Bij de rijkshuisvesting speelt de rentevoet een rol. Het betreft kapitaalintensieve diensten. Wijziging van de rentevoet heeft invloed op de kosten. De vraag is hoe moet worden omgegaan met de toegedeelde huursommen en de rentevoet. Er wordt onderzoek gedaan naar oplossingen die ook in de praktijk werkbaar zijn en de goede incentives geven aan alle partijen. Dat zal nog enige tijd vergen omdat het een complex vraagstuk is.

De minister van VROM geeft aan dat er sprake is van een leegstand van 2%, tegen een leegstand van 13,8% op de particuliere markt, dus de kostenderving als gevolg daarvan is niet erg groot. Overtollig vastgoed moet worden verkocht. Daarnaast wordt bezien of een aantal rijksgebouwen tot woningen kan worden verbouwd.

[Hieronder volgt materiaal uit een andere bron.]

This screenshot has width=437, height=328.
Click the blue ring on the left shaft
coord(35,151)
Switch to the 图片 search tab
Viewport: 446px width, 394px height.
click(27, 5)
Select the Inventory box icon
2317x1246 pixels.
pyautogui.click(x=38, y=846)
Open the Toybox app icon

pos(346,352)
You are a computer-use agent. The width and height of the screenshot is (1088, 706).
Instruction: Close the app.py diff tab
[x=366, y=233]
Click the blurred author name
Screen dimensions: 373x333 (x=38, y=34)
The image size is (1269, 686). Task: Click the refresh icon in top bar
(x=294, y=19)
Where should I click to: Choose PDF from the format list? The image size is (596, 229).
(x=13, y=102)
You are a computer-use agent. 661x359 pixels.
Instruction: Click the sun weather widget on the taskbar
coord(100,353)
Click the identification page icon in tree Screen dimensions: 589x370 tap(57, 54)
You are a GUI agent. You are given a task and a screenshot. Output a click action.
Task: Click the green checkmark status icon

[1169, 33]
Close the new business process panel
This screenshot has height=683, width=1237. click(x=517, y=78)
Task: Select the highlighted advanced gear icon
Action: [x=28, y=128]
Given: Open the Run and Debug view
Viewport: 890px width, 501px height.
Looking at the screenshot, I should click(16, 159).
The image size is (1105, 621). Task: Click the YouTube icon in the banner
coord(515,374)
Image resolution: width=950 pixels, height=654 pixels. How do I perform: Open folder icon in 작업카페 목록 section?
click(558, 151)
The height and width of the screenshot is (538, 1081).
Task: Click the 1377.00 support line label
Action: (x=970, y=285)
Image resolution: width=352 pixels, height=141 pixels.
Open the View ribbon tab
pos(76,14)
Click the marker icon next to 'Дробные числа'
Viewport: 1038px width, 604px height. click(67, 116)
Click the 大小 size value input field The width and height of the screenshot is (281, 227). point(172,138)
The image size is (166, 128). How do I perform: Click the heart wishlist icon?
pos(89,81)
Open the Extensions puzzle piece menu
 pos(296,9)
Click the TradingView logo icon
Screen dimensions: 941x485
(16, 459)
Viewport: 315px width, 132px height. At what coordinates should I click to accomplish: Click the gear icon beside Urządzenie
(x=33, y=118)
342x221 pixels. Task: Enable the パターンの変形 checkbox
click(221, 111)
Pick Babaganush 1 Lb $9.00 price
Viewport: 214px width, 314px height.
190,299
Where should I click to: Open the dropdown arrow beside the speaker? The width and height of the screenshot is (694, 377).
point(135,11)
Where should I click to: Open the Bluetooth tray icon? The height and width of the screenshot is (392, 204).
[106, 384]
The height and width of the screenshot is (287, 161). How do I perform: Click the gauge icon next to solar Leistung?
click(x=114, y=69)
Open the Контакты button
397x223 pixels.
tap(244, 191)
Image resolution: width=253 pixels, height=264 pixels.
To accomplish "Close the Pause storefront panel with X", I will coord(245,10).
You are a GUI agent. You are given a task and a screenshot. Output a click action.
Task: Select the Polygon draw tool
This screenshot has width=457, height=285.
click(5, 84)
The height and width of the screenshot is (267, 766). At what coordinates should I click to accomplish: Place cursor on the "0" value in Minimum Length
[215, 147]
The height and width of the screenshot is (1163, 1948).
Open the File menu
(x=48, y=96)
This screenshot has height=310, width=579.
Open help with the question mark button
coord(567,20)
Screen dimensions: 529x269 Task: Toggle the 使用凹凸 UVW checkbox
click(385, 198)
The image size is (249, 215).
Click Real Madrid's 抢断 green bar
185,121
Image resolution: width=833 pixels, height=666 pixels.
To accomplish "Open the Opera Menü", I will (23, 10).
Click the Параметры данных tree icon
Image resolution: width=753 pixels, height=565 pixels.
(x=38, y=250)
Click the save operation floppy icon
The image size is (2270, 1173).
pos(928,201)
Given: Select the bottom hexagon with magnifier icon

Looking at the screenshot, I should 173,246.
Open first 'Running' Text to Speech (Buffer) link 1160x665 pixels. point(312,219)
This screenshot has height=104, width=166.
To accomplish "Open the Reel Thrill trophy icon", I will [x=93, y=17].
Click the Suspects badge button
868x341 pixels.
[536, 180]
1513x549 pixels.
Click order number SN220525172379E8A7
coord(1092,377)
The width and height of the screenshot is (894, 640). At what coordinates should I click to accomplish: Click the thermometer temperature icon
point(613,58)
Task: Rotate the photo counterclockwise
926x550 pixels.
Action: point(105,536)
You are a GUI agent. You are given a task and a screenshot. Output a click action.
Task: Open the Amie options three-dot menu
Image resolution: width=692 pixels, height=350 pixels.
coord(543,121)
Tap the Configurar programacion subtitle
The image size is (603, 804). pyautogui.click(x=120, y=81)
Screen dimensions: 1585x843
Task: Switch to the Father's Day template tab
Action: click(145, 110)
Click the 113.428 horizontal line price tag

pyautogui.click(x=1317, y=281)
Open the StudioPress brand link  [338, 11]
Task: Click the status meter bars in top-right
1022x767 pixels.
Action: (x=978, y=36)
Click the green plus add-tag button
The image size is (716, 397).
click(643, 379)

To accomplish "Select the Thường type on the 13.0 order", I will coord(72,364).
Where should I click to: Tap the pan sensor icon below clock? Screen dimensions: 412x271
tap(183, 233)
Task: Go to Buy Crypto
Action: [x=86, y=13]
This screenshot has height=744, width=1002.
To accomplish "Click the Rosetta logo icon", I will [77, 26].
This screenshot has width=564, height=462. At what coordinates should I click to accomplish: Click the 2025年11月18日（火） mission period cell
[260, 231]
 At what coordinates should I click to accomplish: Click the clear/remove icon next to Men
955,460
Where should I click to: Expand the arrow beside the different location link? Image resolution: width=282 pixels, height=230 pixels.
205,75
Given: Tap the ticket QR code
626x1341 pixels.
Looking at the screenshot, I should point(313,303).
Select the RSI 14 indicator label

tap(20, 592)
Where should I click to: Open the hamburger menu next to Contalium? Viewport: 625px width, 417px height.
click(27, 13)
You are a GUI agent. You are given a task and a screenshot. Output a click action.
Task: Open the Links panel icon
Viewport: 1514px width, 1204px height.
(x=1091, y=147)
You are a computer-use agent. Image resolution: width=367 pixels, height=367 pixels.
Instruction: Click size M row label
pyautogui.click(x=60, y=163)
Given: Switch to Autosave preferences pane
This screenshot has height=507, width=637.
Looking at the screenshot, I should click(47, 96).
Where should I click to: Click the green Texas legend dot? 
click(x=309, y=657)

De voorzitter van de vaste commissie voor Volkshuisvesting, Ruimtelijke Ordening en Milieubeheer,

Buijs

De voorzitter van de vaste commissie voor Financiën,

Tichelaar

De griffier van de vaste commissie voor Volkshuisvesting, Ruimtelijke Ordening en Milieubeheer,

Van der Leeden


XNoot
1

Samenstelling:

Leden: Duivesteijn (PvdA), Hofstra (VVD), Buijs (CDA), voorzitter, Schreijer-Pierik (CDA), Van Gent (GroenLinks), Snijder-Hazelhoff (VVD), Depla (PvdA), Van Oerle-van der Horst (CDA), Van As (LPF), Van Bochove (CDA), Duyvendak (GroenLinks), Huizinga-Heringa (ChristenUnie), Koopmans (CDA), Gerkens (SP), Spies (CDA), Van Lith (CDA), Van der Ham (D66), Van Velzen (SP), Fierens (PvdA), ondervoorzitter, Timmer (PvdA), De Krom (VVD), Verdaas (PvdA), Kruijsen (PvdA), Samsom (PvdA), Hermans (LPF), Veenendaal (VVD) en Lenards (VVD).

Plv. leden: Crone (PvdA), Dezentjé Hamming (VVD), Mastwijk (CDA), Ormel (CDA), Halsema (GroenLinks), Örgü (VVD), Dubbelboer (PvdA), Hessels (CDA), Van den Brink (LPF), Knops (CDA), Vos (GroenLinks), Van der Staaij (SGP), Vietsch (CDA), Vergeer (SP), Sterk (CDA), Haverkamp (CDA), Koşer Kaya (D66), Boelhouwer (PvdA), Verbeet (PvdA), Balemans (VVD), Waalkens (PvdA), Van Heteren (PvdA), Roefs (PvdA), Varela (LPF), Oplaat (VVD) en Van der Sande (VVD).

XNoot
2

Samenstelling:

Leden: Van der Vlies (SGP), Crone (PvdA), Bakker (D66), Hofstra (VVD), De Haan (CDA), Bussemaker (PvdA), Vendrik (GroenLinks), Halsema (GroenLinks), Kant (SP), Blok (VVD), Ten Hoopen (CDA), ondervoorzitter, Smits (PvdA), De Pater-van der Meer (CDA), Van As (LPF), Tichelaar (PvdA), voorzitter, Koopmans (CDA), Van Vroonhoven-Kok (CDA), Varela (LPF), De Nerée tot Babberich (CDA), Koomen (CDA), Fierens (PvdA), Aptroot (VVD), Smeets (PvdA), Heemskerk (PvdA), Dezentjé Hamming (VVD), Van Egerschot (VVD) en Irrgang (SP).

Plv. leden: Rouvoet (ChristenUnie), Koenders (PvdA), Dittrich (D66), Balemans (VVD), Kortenhorst (CDA), Duyvendak (GroenLinks), Van Gent (GroenLinks), De Krom (VVD), Atsma (CDA), Dijsselbloem (PvdA), Omtzigt (CDA), Eerdmans (LPF), Noorman-den Uyl (PvdA), Mosterd (CDA), Jan de Vries (CDA), Hermans (LPF), Mastwijk (CDA), Rambocus (CDA), Stuurman (PvdA), Luchtenveld (VVD), Blom (PvdA), Douma (PvdA), Bibi de Vries (VVD), Van Beek (VVD) en Gerkens (SP).